1. Does the handbook specifically state that it is not a contract, and need not be followed by the company? If so, then it probably doesn't matter what else it says.
2. If there is no such language, and you relied on the handbook, then did the company fail to follow the handbook? If so, then you may have a breach of contract action.
3. Does the handbook or personnel file limit the time to bring an action?
4. Does the handbook contain an arbitration provision. If so, then the arbitration service will likely have its own procedures that will need to be followed.
When you go to review your personnel file, be sure to prepare an inventory, as explained more fully above.
Answer: It depends on a number of factors
Few things are black and white under the law. The answer to this question used to be fairly simple. If you are suing for a reason that falls under the Fair Employment and Housing Act (i.e., discrimination for age, gender, race, etc.), then you generally have a year to file your complaint with the Department of Fair Employment and Housing. If you are suing for a garden-variety breach of contract claim, then you could have as long as two to four years, depending on whether the agreement was oral or written.
But as of late, employers have started adding provisions to employment agreements that seek to limit the length of time an employee can bring an action -- usually six months.

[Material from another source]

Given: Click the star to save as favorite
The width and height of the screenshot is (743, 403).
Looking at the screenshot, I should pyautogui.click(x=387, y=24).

If such a provision is deemed enforceable, that could limit the time to bring the action. See Limiting the Time for an Employee to Sue for more information.
It has therefore become even more important that you obtain a copy of your personnel file and allow an attorney to review it for such limitations, as well as any arbitration provisions. See the information above and Employee Rights to Personnel File for more information on obtaining your file.
Answer: Your evil boss can't keep you from seeing your daughter dance.
Believe it or not, there is a law for this situation, called the Family-School Partnership Act. Your employer doesn't have to pay you to go (although I'm sure that is next), but if you give the proper notice and if your company is big enough, you can go. In fact, you can take off time to attend school functions up to 40 hours each year. The law has several requirements, so I've set them out in detail on our Family-School Partnership Act page.